Re: Solving very large systems of ODEs with NDSolve
- To: mathgroup at smc.vnet.net
- Subject: [mg115361] Re: Solving very large systems of ODEs with NDSolve
- From: Oliver Ruebenkoenig <ruebenko at wolfram.com>
- Date: Sun, 9 Jan 2011 02:16:55 -0500 (EST)
On Fri, 7 Jan 2011, Gabriel Landi wrote:
> Greetings all.
>
> The problem I have in my hands is to solve a very large (500 to 10 000 or +)
> system of non-linear dense ODEs (the Landau-Lifshitz equations in
> particular).
>
> In general, I think what I perhaps would like to ask is general advice on
> implementing large systems in the NDSolve Framework
> In particular, some of the problems that arose are:
>
> - In certain cases, I am not interested in storing the solution to all the
> variables for all t. All I need is the value of each dependent variable at
> the final integration time.
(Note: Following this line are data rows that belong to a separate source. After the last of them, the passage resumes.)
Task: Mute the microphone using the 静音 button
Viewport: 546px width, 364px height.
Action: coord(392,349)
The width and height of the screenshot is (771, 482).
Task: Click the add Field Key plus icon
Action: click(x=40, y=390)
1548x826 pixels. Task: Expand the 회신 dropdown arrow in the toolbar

I have been using combos of DependentVariables
> and the EventLocator method but so far I haven't been able to formulate the
> problem in a efficient way.
Gabriel,
You could try something like this:
ndssdata =
First[NDSolve`ProcessEquations[{Derivative[1][x][
t] == -3 (x[t] - y[t]),
Derivative[1][y][t] == -x[t] z[t] + 26.5 x[t] - y[t],
Derivative[1][z][t] == x[t] y[t] - z[t], x[0] == z[0] == 0,
y[0] == 1}, {x, y, z}, {t, 0, 200}, MaxSteps -> \[Infinity]]]
NDSolve`Iterate[ndssdata, 10]
NDSolve`ProcessSolutions[ndssdata, "Forward"]
ndssdata@SolutionVector["Forward"]
Oliver
>
> - Each equation has a invariant and using the projection method to control
> the error on these invariants turned out to be a very nice thing.
> Unfortunately, if the system gets larger than 100 or so equations, the
> kernel immediately crashes when I call this method (with no message at all).
> I am not sure why since, when memory is the problem, a message is issued.
> Anyone have any thoughts on this?
>
> Thanks in advance for any suggestions,
>
> Cheers,
>
> Gabriel Landi
>
>
>